The strike took place days after Honda announced an aggressive plan to boost the annual production capacity of its joint venture with Guangzhou Automobile Group Co. Ltd. from 360,000 units to 480,000 vehicles by the end of 2011.
Honda is Japan’s second largest automaker and China is the company’s second largest overseas market, after the United States. In 2010, the company sold 655,000 vehicles in China, up 13 percent from the previous year.
Several hours after workers left their posts, the factory’s management promised to consider their demands and the workers returned to their jobs. Negotiations between workers’ representatives and the management proceeded in the following days.

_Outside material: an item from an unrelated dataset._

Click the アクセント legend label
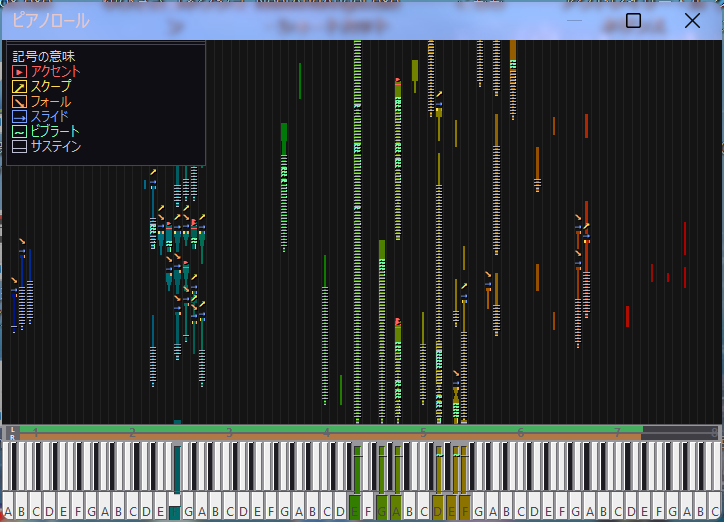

Workers demanded an increase of 800 yuan ($125) to their monthly salary, and an annual pay raise of no less than 15 percent.
Before the strike, monthly salaries of front-line workers at the factory averaged 1,524 yuan ($239). But bonuses at mid-year and the year end brought workers’ average monthly income up to 1,852 yuan ($290).
Though the government-set minimum wage last year was 920 yuan ($144) per month, most of the workers were unsatisfied with their income “because of rising consumer prices,” a Foshan City official said.
Chen Cheng, a worker who began working at the factory in late 2010, said after the payment of social security premiums, he made only about 1,100 yuan ($172) per month, which Chen said could barely make ends meet. The factory’s Japanese executives

were paid more than 100,000 yuan ($15,661) per month.
After two rounds of negotiations, the management agreed to give all employees, excluding interns at the factory, a pay raise of 55 yuan ($8.5). The offer enraged the workers.
As discontent within the factory spread, on May 22, the management announced the dismissal of two of the strike’s leaders, which worsened the situation. Following the announcement, all 1,800 workers went on strike, which, due to streamlined production, led to production halts in three other Honda facilities in China.
While the strike, which lasted over two weeks, crippled Honda’s manufacturing operations in China, workers were unhappy about the role played by their trade union. They felt trade union officials in the factory tended to behave as a figurehead that was blind to workers’ real needs and accused them of even playing the role of a strike breaker. On May 24, workers requested a change of leadership of the factory’s trade union.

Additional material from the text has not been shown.